▶ [PAGE EXCERPT]:
Taisuke Sasaki, Tadakatsu Okubo, Kazuhiro Takarano “Microstructure of neodymium sintered magnets-grain boundary phase and interfacial structure,” Journal of the Japan Institute of Metals and Materials, vol. 81, pp. 2 to 10 (2017)

[Non-Patent Document 5]

Kazuhiro Takarano, Tadakatsu Okubo, H. Sepehri-Amin, “Microstructure control for increasing the coercive force of Nd—Fe—B magnets,” Journal of the Japan Institute of Metals and Materials, vol. 76, pp. 2 to 11 (2012)

SUMMARY OF INVENTION
Technical Problem

As described above, the reason why conventional Nd—Fe—B-based sintered magnets cannot be used for application to VMF motors is that (i) a Nd—Fe—B-based sintered magnet with a conventional composition has a large coercive force that is not necessary for VMF motors, and (ii) the slanted minor loop is not beneficial for VMF motors because it is difficult to control the magnetic flux. Here, the minor loop is a loop curve in which the magnetism is not saturated, unlike a magnetic saturation curve.

▶ [WORK TO DO]:
1. List every person named as an author in the citations of the magnet patent excerpt, each name given once.
2. Repeat the magnet patent excerpt from "Taisuke Sasaki, Tadakatsu" to "to 10 (2017)".
3. Pick up the magnet patent excerpt after its final sentence and carry it forward.
The records are separate material, unrelated to the magnet patent excerpt.

▶ [STORED DATA]:

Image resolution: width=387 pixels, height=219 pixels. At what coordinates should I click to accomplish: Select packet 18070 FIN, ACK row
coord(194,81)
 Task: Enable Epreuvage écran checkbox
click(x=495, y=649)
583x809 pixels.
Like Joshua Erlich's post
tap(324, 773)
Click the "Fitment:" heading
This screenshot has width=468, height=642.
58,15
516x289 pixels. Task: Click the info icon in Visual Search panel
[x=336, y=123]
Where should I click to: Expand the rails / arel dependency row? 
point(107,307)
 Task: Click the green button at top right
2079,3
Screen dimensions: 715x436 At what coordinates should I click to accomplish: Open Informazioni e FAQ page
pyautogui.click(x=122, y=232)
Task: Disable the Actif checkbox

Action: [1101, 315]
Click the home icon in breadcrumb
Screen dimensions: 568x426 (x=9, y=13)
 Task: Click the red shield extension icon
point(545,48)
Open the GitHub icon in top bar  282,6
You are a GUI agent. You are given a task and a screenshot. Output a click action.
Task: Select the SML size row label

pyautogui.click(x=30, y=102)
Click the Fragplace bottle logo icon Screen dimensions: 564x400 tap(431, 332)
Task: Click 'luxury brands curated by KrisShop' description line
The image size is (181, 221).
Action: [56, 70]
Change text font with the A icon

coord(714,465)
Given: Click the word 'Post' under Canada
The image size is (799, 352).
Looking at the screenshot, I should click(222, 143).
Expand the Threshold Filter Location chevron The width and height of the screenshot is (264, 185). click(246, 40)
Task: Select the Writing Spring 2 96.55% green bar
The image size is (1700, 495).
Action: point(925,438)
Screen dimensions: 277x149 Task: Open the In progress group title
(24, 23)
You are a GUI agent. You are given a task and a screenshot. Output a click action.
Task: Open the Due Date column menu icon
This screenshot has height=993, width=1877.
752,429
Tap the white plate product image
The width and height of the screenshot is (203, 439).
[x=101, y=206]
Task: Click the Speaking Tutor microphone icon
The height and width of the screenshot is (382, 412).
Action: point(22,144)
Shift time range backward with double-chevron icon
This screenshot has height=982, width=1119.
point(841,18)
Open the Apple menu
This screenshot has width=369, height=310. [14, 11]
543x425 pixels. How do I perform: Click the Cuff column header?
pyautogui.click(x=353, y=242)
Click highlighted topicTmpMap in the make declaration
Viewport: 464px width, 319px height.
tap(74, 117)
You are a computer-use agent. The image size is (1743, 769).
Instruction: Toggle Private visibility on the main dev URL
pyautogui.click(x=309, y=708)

▶ [RESPONSES TO THE EXERCISE]:
1. Taisuke Sasaki, Tadakatsu Okubo, Kazuhiro Takarano, H. Sepehri-Amin

2.
Taisuke Sasaki, Tadakatsu Okubo, Kazuhiro Takarano “Microstructure of neodymium sintered magnets-grain boundary phase and interfacial structure,” Journal of the Japan Institute of Metals and Materials, vol. 81, pp. 2 to 10 (2017)

3.
In order to solve the above problems, an object of the present invention is to provide a hot-deformed R—Fe—B magnet for a variable-magnetic-force motor which has a small coercive force required for VMF motors and in which a magnetic flux of a permanent magnet can be easily controlled, a variable-magnetic-force motor, and an electronic device for vehicles and households.

Solution to Problem

In order to explore the possibility of VMF application of hot-deformed (Nd,LRE)-Fe—B(LRE=Y,La,Ce) magnets, the inventors evaluated the magnetic characteristics and minor loops of hot-deformed (Nd_0.8LRE_0.2)₂Fe₁₄B magnets, and completed the present invention.

In addition, in order to explore the possibility of VMF application of hot-deformed (Nd,Sm,LRE)-Fe—B(LRE=La,Ce) magnets, the inventors evaluated the magnetic characteristics and minor loops of hot-deformed (Nd_0.8Sm_0.1LRE_0.1)₂Fe₁₄B magnets, and completed the present invention.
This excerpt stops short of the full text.